# What you should do:
Your answer should be the lines below from the one holding "Web Open Font Format (83, 766)" through the one holding "[W3Cのホームページを訪れる] (68, 65)", copied exactly and with nothing else.

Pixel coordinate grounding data
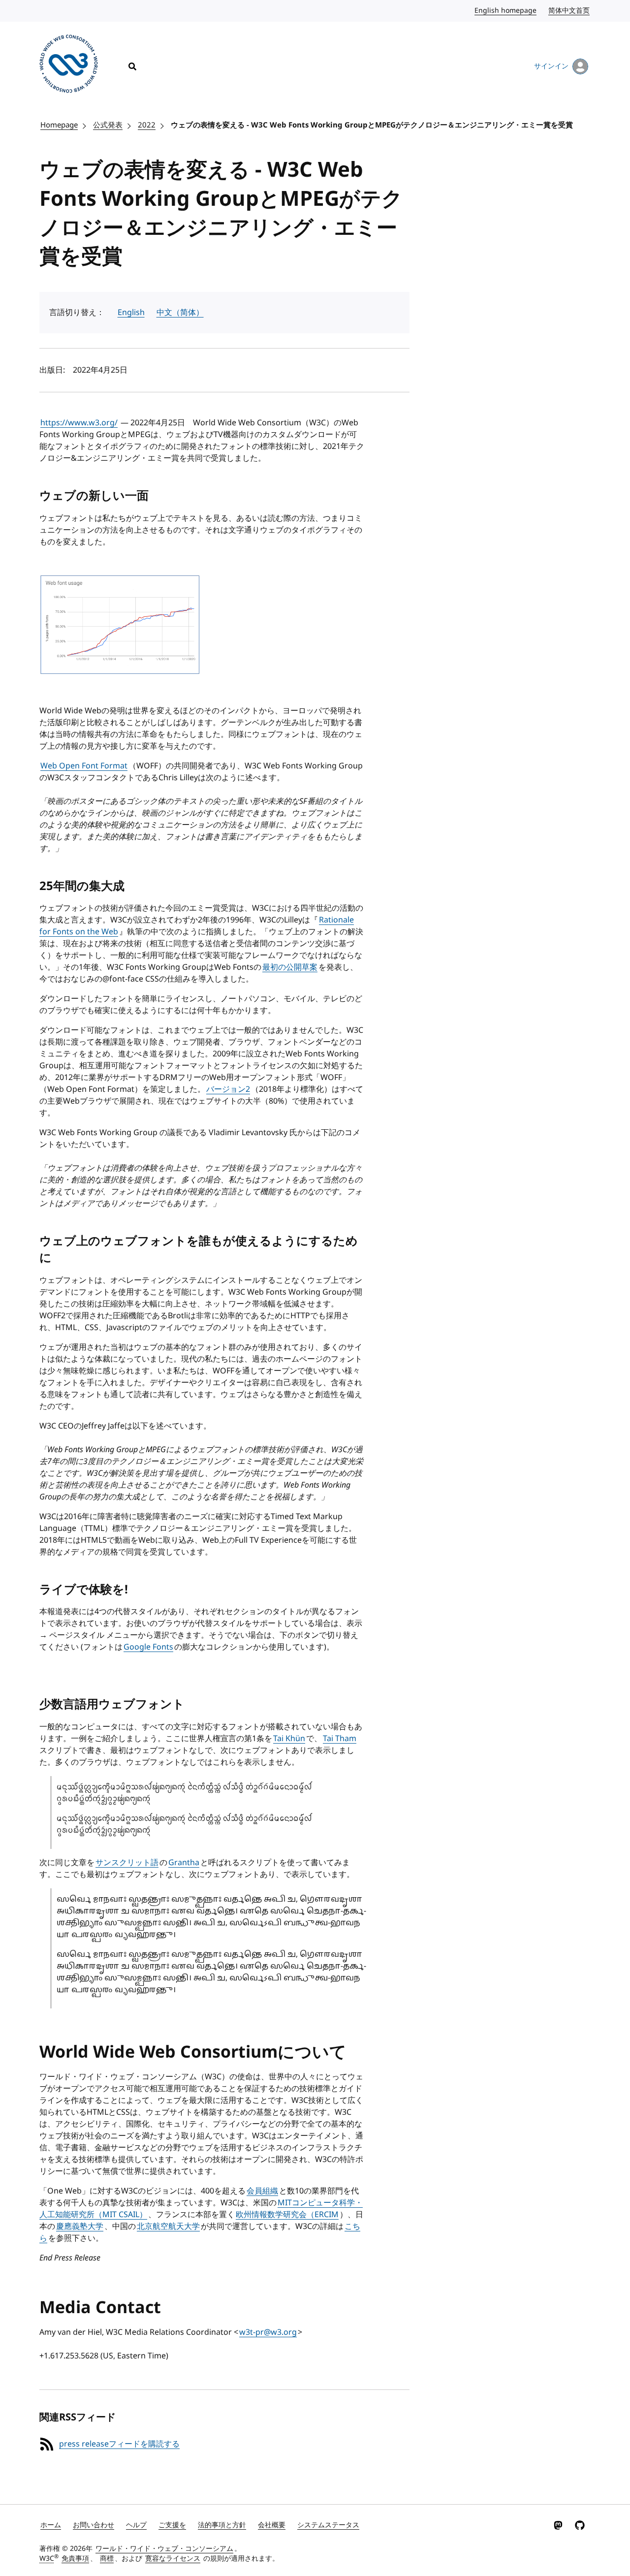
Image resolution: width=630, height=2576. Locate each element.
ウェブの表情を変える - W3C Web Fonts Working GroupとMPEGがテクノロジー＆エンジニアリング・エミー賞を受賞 (372, 125)
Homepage (59, 125)
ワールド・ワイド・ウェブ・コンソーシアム (164, 2549)
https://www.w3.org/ (79, 423)
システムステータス (328, 2525)
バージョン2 (228, 1089)
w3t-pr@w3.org (268, 2332)
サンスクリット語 (126, 1863)
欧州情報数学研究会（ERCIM (287, 2215)
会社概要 (271, 2525)
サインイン (551, 66)
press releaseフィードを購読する (119, 2444)
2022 (147, 125)
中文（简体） (180, 312)
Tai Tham (339, 1739)
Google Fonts (148, 1647)
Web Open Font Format (83, 766)
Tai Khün (289, 1739)
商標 (107, 2558)
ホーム (50, 2525)
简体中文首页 (569, 10)
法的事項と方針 (222, 2525)
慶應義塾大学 (79, 2226)
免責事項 (75, 2558)
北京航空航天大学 (168, 2226)
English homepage (505, 10)
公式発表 (108, 125)
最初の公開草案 (289, 967)
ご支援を (172, 2525)
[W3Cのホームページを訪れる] (68, 65)
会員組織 (262, 2191)
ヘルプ (136, 2525)
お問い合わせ (93, 2525)
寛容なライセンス (172, 2558)
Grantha (183, 1863)
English (131, 312)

# Solution to this problem:
Web Open Font Format (83, 766)
Tai Khün (289, 1739)
商標 (107, 2558)
ホーム (50, 2525)
简体中文首页 (569, 10)
法的事項と方針 (222, 2525)
慶應義塾大学 (79, 2226)
免責事項 (75, 2558)
北京航空航天大学 (168, 2226)
English homepage (505, 10)
公式発表 (108, 125)
最初の公開草案 (289, 967)
ご支援を (172, 2525)
[W3Cのホームページを訪れる] (68, 65)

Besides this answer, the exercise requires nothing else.